**STATED EXERCISE A:** Count how many lines in the listing contain the word "icon". Case counts. Give only the number.

......

One suggestion I've seen is to handle this kind of constraint in its own aggregate, e.g. SocialSecurityNumberUniqueAggregate. If the social security number is not already registered in the system, the SocialSecurityNumberUniqueAggregate publishes an event (e.g. SocialSecurityNumberOfNewCustomerWasUniqueEvent) which the CustomerAggregate subscribes to and publishes its own event in response to this (e.g. CustomerCreatedEvent). Does this make sense? How would the CustomerAggregate respond to, for example, a missing name or another hard constraint when responding to the SocialSecurityNumberOfNewCustomerWasUniqueEvent?
The search term you are looking for is set-validation.
Relational databases are really good at domain agnostic set validation, if you can fit the entire set into a single database.
But, that comes with a cost; designing your model that way restricts your options on what sorts of data storage you can use as your book of record, and it splits your "domain logic" into two different pieces.
Another common choice is to ignore the conflicts when you are running your domain logic (after all, what is the business value of this constraint?) but to instead monitor the persisted data looking for potential conflicts and escalate to a human being if there seems to be a problem.
You can combine the two (ex: check for possible duplicates via query when running the domain logic, and monitor the results later to mitigate against data races).
But if you need to maintain an invariant over a set, and you need that to be part of your write model (rather than separated out into your persistence layer), then you need to lock the entire set when making changes.
That could mean having a "registry of SSN assignments" that is an aggregate unto itself, and you have to start thinking about how much other customer data needs to be part of this aggregate, vs how much lives in a different aggregate accessible via a common identifier, with all of the possible complications that arise when your data set is controlled via different locks.
There's no rule that says all of the customer data needs to belong to a single "aggregate"; see Mauro Servienti's talk All Our Aggregates are Wrong. Trade offs abound.
One thing you want to be very cautious about in your modeling, is the risk of confusing data entry validation with domain logic. Unless you are writing domain models for the Social Security Administration, SSN assignments are not under your control. What your model has is a cached copy, and in this case potentially a corrupted copy.
Consider, for example, a data set that claims:
000-00-0000 is assigned to Alice
000-00-0000 is assigned to Bob
Clearly there's a conflict: both of those claims can't be true if the social security administration is maintaining unique assignments. But all else being equal, you can't tell which of these claims is correct. In particular, the suggestion that "the claim you happened to write down first must be the correct one" doesn't have a lot of logical support.

......

**STATED EXERCISE B:** List every name in the passage on unique social security numbers that ends in "Aggregate" or "Event".

**INPUT RECORDS:**
......

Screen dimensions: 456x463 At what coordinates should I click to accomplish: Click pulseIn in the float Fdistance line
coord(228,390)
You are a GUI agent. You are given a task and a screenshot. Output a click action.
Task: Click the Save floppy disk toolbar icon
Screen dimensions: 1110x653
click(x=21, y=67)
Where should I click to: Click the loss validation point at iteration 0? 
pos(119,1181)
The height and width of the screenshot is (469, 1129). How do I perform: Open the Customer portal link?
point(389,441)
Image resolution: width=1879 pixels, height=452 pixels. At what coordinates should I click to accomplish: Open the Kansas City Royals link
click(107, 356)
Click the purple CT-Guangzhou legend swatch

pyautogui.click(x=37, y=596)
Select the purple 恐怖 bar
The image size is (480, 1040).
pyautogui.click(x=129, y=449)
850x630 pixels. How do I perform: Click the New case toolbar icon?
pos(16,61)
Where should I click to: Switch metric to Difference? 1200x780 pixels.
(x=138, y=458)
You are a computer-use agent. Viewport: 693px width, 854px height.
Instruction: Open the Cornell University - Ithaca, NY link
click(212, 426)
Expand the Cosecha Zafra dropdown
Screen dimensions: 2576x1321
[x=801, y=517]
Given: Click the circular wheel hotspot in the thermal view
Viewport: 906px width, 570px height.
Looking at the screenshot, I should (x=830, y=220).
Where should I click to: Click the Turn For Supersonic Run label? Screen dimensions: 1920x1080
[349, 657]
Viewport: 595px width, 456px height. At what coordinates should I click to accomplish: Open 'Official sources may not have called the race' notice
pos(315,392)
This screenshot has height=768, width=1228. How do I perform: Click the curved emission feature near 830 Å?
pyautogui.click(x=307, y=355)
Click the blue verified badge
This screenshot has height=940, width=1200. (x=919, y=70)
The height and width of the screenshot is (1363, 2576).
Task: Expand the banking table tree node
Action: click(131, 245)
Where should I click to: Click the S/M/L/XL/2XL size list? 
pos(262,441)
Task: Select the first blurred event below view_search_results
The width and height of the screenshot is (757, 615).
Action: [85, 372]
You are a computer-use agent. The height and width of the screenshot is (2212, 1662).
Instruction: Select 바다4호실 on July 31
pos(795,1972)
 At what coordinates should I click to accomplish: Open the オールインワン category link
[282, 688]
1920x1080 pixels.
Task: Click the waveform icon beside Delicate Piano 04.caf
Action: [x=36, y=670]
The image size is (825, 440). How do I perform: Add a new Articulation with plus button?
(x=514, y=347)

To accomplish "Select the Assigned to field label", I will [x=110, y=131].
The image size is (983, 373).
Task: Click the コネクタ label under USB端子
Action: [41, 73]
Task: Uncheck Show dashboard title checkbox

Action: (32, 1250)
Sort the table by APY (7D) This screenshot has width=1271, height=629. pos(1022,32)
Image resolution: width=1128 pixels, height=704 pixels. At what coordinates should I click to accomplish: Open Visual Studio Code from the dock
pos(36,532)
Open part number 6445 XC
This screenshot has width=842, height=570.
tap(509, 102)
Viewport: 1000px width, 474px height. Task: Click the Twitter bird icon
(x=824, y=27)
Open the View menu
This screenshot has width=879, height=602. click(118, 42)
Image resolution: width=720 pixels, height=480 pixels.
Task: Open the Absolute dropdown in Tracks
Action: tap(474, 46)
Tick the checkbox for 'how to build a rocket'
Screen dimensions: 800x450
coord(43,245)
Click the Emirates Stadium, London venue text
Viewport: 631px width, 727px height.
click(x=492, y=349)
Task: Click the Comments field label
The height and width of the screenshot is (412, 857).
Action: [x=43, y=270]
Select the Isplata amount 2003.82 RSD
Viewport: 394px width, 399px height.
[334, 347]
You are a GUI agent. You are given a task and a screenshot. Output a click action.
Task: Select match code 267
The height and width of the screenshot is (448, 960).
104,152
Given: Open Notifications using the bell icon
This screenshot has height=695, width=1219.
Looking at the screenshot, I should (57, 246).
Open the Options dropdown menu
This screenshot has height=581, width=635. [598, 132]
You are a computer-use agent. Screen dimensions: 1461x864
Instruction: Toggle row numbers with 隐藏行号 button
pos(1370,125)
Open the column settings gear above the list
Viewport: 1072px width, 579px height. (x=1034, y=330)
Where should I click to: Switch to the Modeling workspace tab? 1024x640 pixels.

......

**TASK OUTPUT A:** 5

**TASK OUTPUT B:**
SocialSecurityNumberUniqueAggregate
SocialSecurityNumberOfNewCustomerWasUniqueEvent
CustomerAggregate
CustomerCreatedEvent